== WHAT TO DO ==
Please return each of the entries that follow, unchanged in every word.

Pixel coordinate grounding data
⟨
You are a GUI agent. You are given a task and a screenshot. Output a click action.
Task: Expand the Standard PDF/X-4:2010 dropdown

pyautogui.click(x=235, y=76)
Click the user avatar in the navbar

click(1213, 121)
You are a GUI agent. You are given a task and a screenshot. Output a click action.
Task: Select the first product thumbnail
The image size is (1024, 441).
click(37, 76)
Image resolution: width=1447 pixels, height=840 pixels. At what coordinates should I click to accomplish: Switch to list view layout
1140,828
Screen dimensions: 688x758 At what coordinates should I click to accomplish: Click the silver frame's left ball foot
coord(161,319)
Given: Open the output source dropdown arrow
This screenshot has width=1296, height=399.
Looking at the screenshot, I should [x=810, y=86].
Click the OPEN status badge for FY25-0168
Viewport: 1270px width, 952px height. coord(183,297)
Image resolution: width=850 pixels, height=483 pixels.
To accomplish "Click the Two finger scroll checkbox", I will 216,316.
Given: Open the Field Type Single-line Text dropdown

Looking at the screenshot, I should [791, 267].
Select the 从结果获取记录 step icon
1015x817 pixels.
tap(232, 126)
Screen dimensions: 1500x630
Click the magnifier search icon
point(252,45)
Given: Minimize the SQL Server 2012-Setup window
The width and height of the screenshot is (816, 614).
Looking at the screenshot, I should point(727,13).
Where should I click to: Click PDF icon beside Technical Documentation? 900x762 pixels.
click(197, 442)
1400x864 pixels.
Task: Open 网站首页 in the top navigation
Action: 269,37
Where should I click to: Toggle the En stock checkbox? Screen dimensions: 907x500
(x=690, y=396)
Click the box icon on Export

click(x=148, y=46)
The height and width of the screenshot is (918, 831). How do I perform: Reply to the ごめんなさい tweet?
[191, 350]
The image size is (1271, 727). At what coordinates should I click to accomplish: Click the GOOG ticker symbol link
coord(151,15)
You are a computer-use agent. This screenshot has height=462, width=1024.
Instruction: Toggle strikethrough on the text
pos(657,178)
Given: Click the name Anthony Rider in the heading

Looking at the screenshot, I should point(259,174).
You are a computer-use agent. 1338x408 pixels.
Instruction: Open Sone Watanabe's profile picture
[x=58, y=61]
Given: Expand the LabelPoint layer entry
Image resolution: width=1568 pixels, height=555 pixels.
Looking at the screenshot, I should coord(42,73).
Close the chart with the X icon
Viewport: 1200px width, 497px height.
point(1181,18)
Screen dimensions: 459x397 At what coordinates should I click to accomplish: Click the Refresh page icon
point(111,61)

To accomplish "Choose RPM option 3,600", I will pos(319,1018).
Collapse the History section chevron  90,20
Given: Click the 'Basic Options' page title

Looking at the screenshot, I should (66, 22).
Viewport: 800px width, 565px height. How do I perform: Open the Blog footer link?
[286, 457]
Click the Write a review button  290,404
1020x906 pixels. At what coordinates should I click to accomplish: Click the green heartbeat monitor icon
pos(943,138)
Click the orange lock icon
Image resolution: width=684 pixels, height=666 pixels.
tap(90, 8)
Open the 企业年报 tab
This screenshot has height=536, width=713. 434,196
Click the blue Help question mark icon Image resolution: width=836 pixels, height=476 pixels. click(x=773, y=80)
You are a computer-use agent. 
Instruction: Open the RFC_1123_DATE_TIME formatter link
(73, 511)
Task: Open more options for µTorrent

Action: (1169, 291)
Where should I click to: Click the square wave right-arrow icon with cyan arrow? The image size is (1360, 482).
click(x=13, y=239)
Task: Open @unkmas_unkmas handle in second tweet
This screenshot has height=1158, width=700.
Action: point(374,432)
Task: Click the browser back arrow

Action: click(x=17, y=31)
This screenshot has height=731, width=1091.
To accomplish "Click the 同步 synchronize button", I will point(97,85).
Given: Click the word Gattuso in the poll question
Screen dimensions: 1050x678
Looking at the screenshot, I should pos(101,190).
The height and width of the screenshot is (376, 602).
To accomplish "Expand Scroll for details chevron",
⟩
== ANSWER SECTION ==
You are a GUI agent. You are given a task and a screenshot. Output a click action.
Task: Expand the Standard PDF/X-4:2010 dropdown

pyautogui.click(x=235, y=76)
Click the user avatar in the navbar

click(1213, 121)
You are a GUI agent. You are given a task and a screenshot. Output a click action.
Task: Select the first product thumbnail
The image size is (1024, 441).
click(37, 76)
Image resolution: width=1447 pixels, height=840 pixels. At what coordinates should I click to accomplish: Switch to list view layout
1140,828
Screen dimensions: 688x758 At what coordinates should I click to accomplish: Click the silver frame's left ball foot
coord(161,319)
Given: Open the output source dropdown arrow
This screenshot has width=1296, height=399.
Looking at the screenshot, I should [x=810, y=86].
Click the OPEN status badge for FY25-0168
Viewport: 1270px width, 952px height. coord(183,297)
Image resolution: width=850 pixels, height=483 pixels.
To accomplish "Click the Two finger scroll checkbox", I will 216,316.
Given: Open the Field Type Single-line Text dropdown

Looking at the screenshot, I should [791, 267].
Select the 从结果获取记录 step icon
1015x817 pixels.
tap(232, 126)
Screen dimensions: 1500x630
Click the magnifier search icon
point(252,45)
Given: Minimize the SQL Server 2012-Setup window
The width and height of the screenshot is (816, 614).
Looking at the screenshot, I should point(727,13).
Where should I click to: Click PDF icon beside Technical Documentation? 900x762 pixels.
click(197, 442)
1400x864 pixels.
Task: Open 网站首页 in the top navigation
Action: 269,37
Where should I click to: Toggle the En stock checkbox? Screen dimensions: 907x500
(x=690, y=396)
Click the box icon on Export

click(x=148, y=46)
The height and width of the screenshot is (918, 831). How do I perform: Reply to the ごめんなさい tweet?
[191, 350]
The image size is (1271, 727). At what coordinates should I click to accomplish: Click the GOOG ticker symbol link
coord(151,15)
You are a computer-use agent. This screenshot has height=462, width=1024.
Instruction: Toggle strikethrough on the text
pos(657,178)
Given: Click the name Anthony Rider in the heading

Looking at the screenshot, I should point(259,174).
You are a computer-use agent. 1338x408 pixels.
Instruction: Open Sone Watanabe's profile picture
[x=58, y=61]
Given: Expand the LabelPoint layer entry
Image resolution: width=1568 pixels, height=555 pixels.
Looking at the screenshot, I should coord(42,73).
Close the chart with the X icon
Viewport: 1200px width, 497px height.
point(1181,18)
Screen dimensions: 459x397 At what coordinates should I click to accomplish: Click the Refresh page icon
point(111,61)

To accomplish "Choose RPM option 3,600", I will pos(319,1018).
Collapse the History section chevron  90,20
Given: Click the 'Basic Options' page title

Looking at the screenshot, I should (66, 22).
Viewport: 800px width, 565px height. How do I perform: Open the Blog footer link?
[286, 457]
Click the Write a review button  290,404
1020x906 pixels. At what coordinates should I click to accomplish: Click the green heartbeat monitor icon
pos(943,138)
Click the orange lock icon
Image resolution: width=684 pixels, height=666 pixels.
tap(90, 8)
Open the 企业年报 tab
This screenshot has height=536, width=713. 434,196
Click the blue Help question mark icon Image resolution: width=836 pixels, height=476 pixels. click(x=773, y=80)
You are a computer-use agent. 
Instruction: Open the RFC_1123_DATE_TIME formatter link
(73, 511)
Task: Open more options for µTorrent

Action: (1169, 291)
Where should I click to: Click the square wave right-arrow icon with cyan arrow? The image size is (1360, 482).
click(x=13, y=239)
Task: Open @unkmas_unkmas handle in second tweet
This screenshot has height=1158, width=700.
Action: point(374,432)
Task: Click the browser back arrow

Action: click(x=17, y=31)
This screenshot has height=731, width=1091.
To accomplish "Click the 同步 synchronize button", I will point(97,85).
Given: Click the word Gattuso in the poll question
Screen dimensions: 1050x678
Looking at the screenshot, I should pos(101,190).
The height and width of the screenshot is (376, 602).
To accomplish "Expand Scroll for details chevron",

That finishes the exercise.